◆ EXERCISE ◆
Could you repeat every record exactly as it appears?

◆ SOURCE INFORMATION ◆
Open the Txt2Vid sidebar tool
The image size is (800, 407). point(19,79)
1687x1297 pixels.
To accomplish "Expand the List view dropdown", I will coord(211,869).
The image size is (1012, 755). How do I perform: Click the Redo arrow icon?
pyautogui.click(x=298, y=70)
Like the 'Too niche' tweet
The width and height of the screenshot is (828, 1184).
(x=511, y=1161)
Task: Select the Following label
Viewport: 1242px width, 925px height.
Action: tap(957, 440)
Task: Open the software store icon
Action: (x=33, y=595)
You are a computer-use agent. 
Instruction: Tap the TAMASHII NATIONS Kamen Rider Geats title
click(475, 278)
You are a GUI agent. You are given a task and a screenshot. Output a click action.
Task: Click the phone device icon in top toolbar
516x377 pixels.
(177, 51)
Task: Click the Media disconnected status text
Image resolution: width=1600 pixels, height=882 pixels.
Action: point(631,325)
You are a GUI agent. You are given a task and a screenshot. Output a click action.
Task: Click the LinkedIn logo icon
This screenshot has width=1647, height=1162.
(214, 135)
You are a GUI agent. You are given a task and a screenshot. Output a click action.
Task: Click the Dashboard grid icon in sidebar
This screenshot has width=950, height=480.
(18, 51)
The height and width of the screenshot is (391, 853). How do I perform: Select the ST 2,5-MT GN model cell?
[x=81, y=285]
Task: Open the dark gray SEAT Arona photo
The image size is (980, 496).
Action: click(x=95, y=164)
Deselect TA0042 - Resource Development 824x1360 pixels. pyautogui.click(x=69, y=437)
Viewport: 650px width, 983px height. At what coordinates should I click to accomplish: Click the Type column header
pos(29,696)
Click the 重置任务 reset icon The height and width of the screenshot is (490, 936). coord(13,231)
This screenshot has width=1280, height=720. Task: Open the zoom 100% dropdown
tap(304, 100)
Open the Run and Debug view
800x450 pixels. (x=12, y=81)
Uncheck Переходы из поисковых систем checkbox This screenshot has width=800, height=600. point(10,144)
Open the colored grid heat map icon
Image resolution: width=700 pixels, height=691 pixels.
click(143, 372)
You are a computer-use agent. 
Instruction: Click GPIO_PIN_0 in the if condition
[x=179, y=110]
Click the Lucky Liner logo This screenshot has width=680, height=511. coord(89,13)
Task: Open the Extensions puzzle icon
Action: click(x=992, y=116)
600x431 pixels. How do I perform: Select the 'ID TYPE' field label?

◆ SOLUTION TO THE PROBLEM ◆
Open the Txt2Vid sidebar tool
The image size is (800, 407). point(19,79)
1687x1297 pixels.
To accomplish "Expand the List view dropdown", I will coord(211,869).
The image size is (1012, 755). How do I perform: Click the Redo arrow icon?
pyautogui.click(x=298, y=70)
Like the 'Too niche' tweet
The width and height of the screenshot is (828, 1184).
(x=511, y=1161)
Task: Select the Following label
Viewport: 1242px width, 925px height.
Action: tap(957, 440)
Task: Open the software store icon
Action: (x=33, y=595)
You are a computer-use agent. 
Instruction: Tap the TAMASHII NATIONS Kamen Rider Geats title
click(475, 278)
You are a GUI agent. You are given a task and a screenshot. Output a click action.
Task: Click the phone device icon in top toolbar
516x377 pixels.
(177, 51)
Task: Click the Media disconnected status text
Image resolution: width=1600 pixels, height=882 pixels.
Action: point(631,325)
You are a GUI agent. You are given a task and a screenshot. Output a click action.
Task: Click the LinkedIn logo icon
This screenshot has width=1647, height=1162.
(214, 135)
You are a GUI agent. You are given a task and a screenshot. Output a click action.
Task: Click the Dashboard grid icon in sidebar
This screenshot has width=950, height=480.
(18, 51)
The height and width of the screenshot is (391, 853). How do I perform: Select the ST 2,5-MT GN model cell?
[x=81, y=285]
Task: Open the dark gray SEAT Arona photo
The image size is (980, 496).
Action: click(x=95, y=164)
Deselect TA0042 - Resource Development 824x1360 pixels. pyautogui.click(x=69, y=437)
Viewport: 650px width, 983px height. At what coordinates should I click to accomplish: Click the Type column header
pos(29,696)
Click the 重置任务 reset icon The height and width of the screenshot is (490, 936). coord(13,231)
This screenshot has width=1280, height=720. Task: Open the zoom 100% dropdown
tap(304, 100)
Open the Run and Debug view
800x450 pixels. (x=12, y=81)
Uncheck Переходы из поисковых систем checkbox This screenshot has width=800, height=600. point(10,144)
Open the colored grid heat map icon
Image resolution: width=700 pixels, height=691 pixels.
click(143, 372)
You are a computer-use agent. 
Instruction: Click GPIO_PIN_0 in the if condition
[x=179, y=110]
Click the Lucky Liner logo This screenshot has width=680, height=511. coord(89,13)
Task: Open the Extensions puzzle icon
Action: click(x=992, y=116)
600x431 pixels. How do I perform: Select the 'ID TYPE' field label?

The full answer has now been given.